Chapter 11: The Right Place

3.3K 380 24
                                    


Sudah menjadi takdir, semua anak Adam diciptakan memiliki ambisi tanpa batas kepuasan. Suatu kehendak tak terkendali akan rasa ingin memiliki. Sekuat apapun menahan keinginan, dorongan itu akan selalu ada. Terlebih jika itu menyangkut soal cinta... dan nafsu.

Namun bagaimana jika hasrat itu muncul di waktu dan tempat yang tak semestinya. Datang tiba tiba tanpa peringatan, dan langsung menyerang sisi terlemah manusia. Itulah yang Pawat alami sekarang. Serangan mendadak yang membuat dirinya hampir tak bisa bernafas melihat apa yang ada didepannya.

Hujan deras masih mengguyur kota malam ini. Semakin deras sejak kedatangan mereka di kondo Nanon sejam yang lalu. Keduanya basah kuyup lantaran berlari menerjang hujan dari parkiran menuju lobby. 

Dan Pawat baru saja keluar dari kamar mandi setelah membersihkan diri, saat matanya melihat sosok manis terbaring diatas ranjang. Nanon dengan rambutnya yang masih basah sehabis keramas, terlihat begitu indah mengenakan kaos oversize dan celana pendek yang mengekspos kaki jenjangnya yang mulus. Tanpa sadar Pawat menelan ludah,

"Eh Paw, udah mandinya? sini buru, ada film bagus baru mulai." ajak Nanon sembari menggeser tubuhnya memberi ruang untuk Pawat berbaring di sampingnya. Mulutnya tak berhenti mengunyah chips kentang yang sedari tadi tak lepas dari tangannya.

"Jangan nyamil mulu Non, udah waktunya makan malam. Gofoodnya udah dateng belon?" tanya Pawat sambil merebut kantong chips dari tangan Nanon.

Nanon mendengus kesal melihat snack kesukaannya diambil darinya. "Udah.. tuh gua taruh di meja makan." 

Dengan segera Pawat menuju dapur mengambil alat makan untuk dibawa ke kamar. Dia tau jika Nanon lebih memilih makan di ruang tidurnya dari pada di meja makan.

Bagi Pawat, kamar itu sekarang bagai ruang siksaan. Bagaimana tidak, sebuah ranjang ditambah dengan keberadaan seorang Nanon bukanlah suatu kombinasi yang bagus untuk Pawat saat ini. Entah berapa kali dia harus menahan diri agar pikirannya tidak meliar. 

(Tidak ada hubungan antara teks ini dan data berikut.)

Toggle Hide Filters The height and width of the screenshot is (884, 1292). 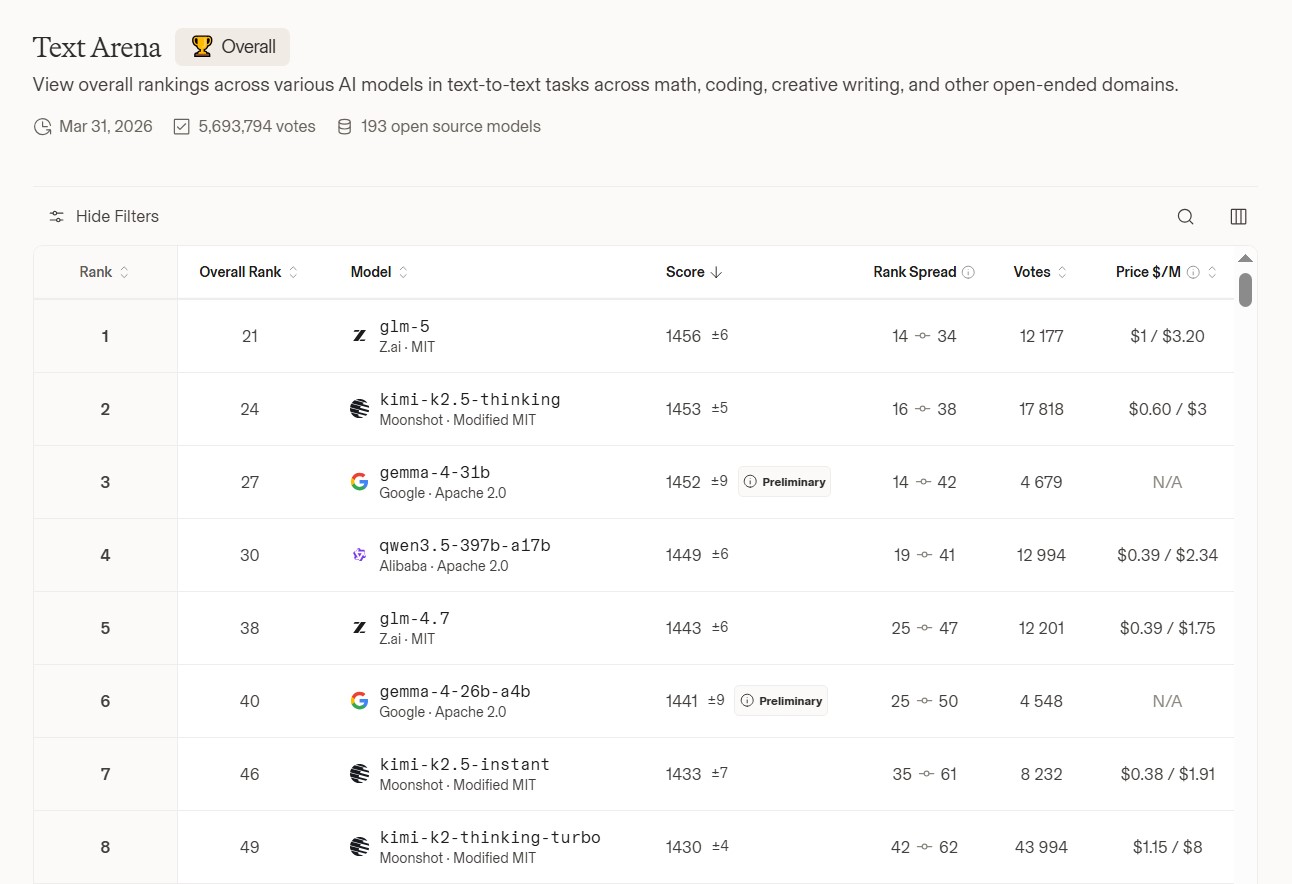tap(104, 217)
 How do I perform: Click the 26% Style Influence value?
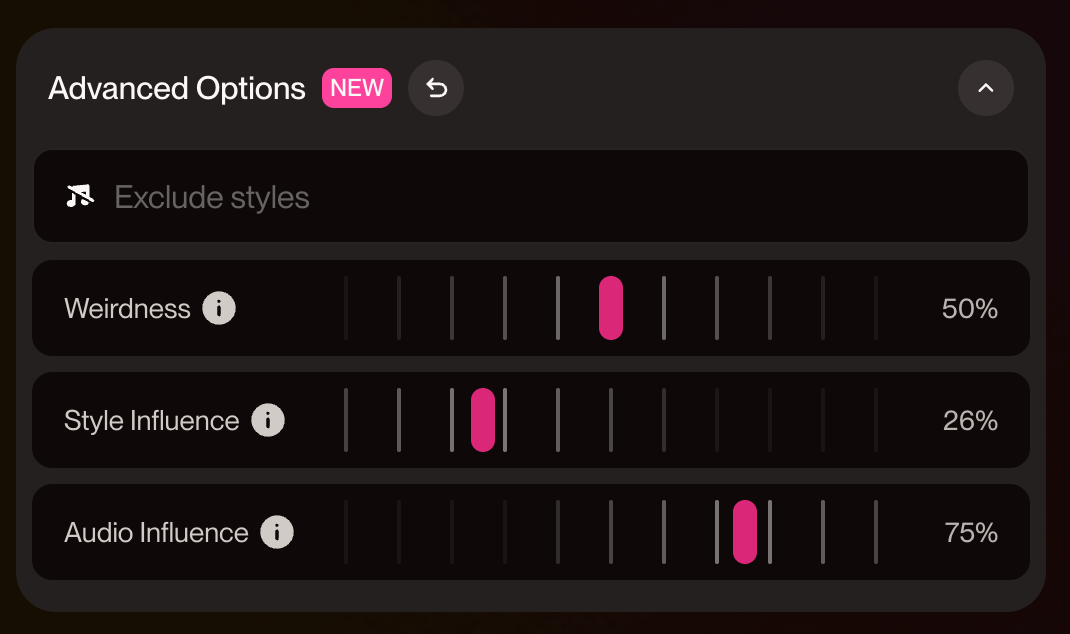point(969,420)
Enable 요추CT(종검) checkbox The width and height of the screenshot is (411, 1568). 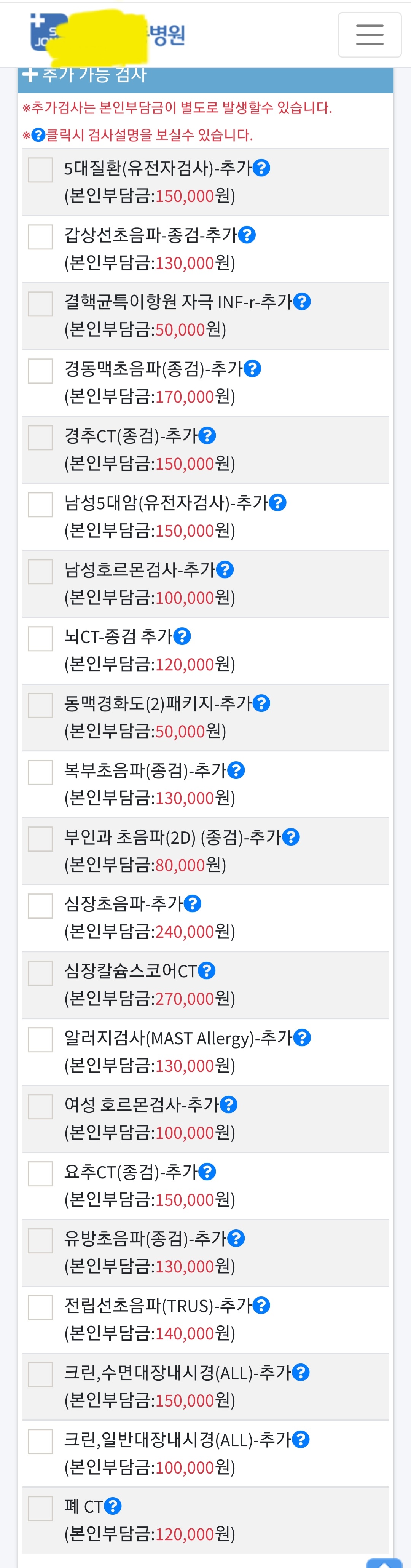tap(41, 1173)
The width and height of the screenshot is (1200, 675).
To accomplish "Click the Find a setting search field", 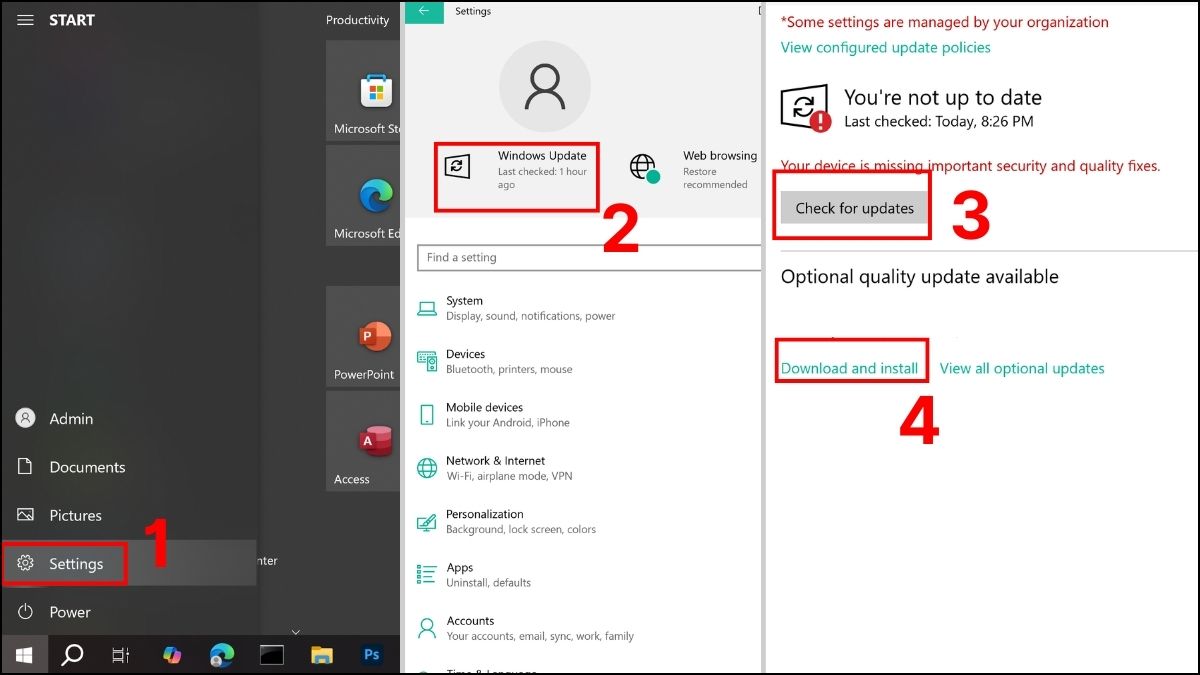I will (x=587, y=257).

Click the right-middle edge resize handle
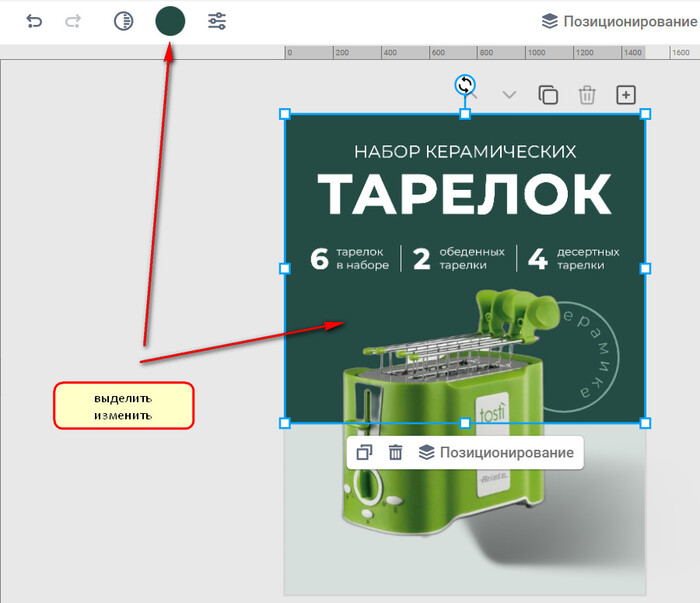[645, 268]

Ada sesuatu yang berusaha dia redam, sesuatu yang akan disesalinya jika itu terlepas keluar. Beruntung Pawat sudah terlatih bertahun tahun, walau terkadang suka lepas kendali tanpa sengaja. Dan malam ini adalah malam terberat baginya. Siksaan itu begitu nyata, begitu dekat, namun terlarang. Bagai sebuah apel di nirwana yang menggoda Adam untuk memakannya.

Hhh, it's gonna be a long night...

---

"Aaahhh, kenyaangg!" 

Nanon merebahkan punggungnya ke sandaran kasur. Pawat hanya tersenyum melihat kelakuan sahabatnya yang menggemaskan itu.

"Yakin kenyang? es krimnya belon dimakan lho." 

"Ampuuun Paaw... ga kuaatt! Seharian lo maksa gua makan terus." erang Nanon sambil menepuk nepuk perutnya yang menggembul.

"Gua? maksa elo? ga salaahh??" mata yang lebih tua terbeliak terkejut, "Lo sendiri yang ga bisa brenti ngunyah  ya..." lanjut Pawat sambil mencubit gemas pipi Nanon.

"Ih, salah sendiri.... Kan lo yang bilang hari ini suka suka gua mau ngapain. Nah gua sukanya jajan. wlee..!!" 

"Jajan aja dibanyakin, giliran makan suka telat." desah Pawat sambil meraih hapenya dari nakas samping ranjang. Matanya mulai mengecek notif pesan yang masuk, dan membalasnya satu persatu. Dia tak menyadari jika ada sepasang mata yang memperhatikannya.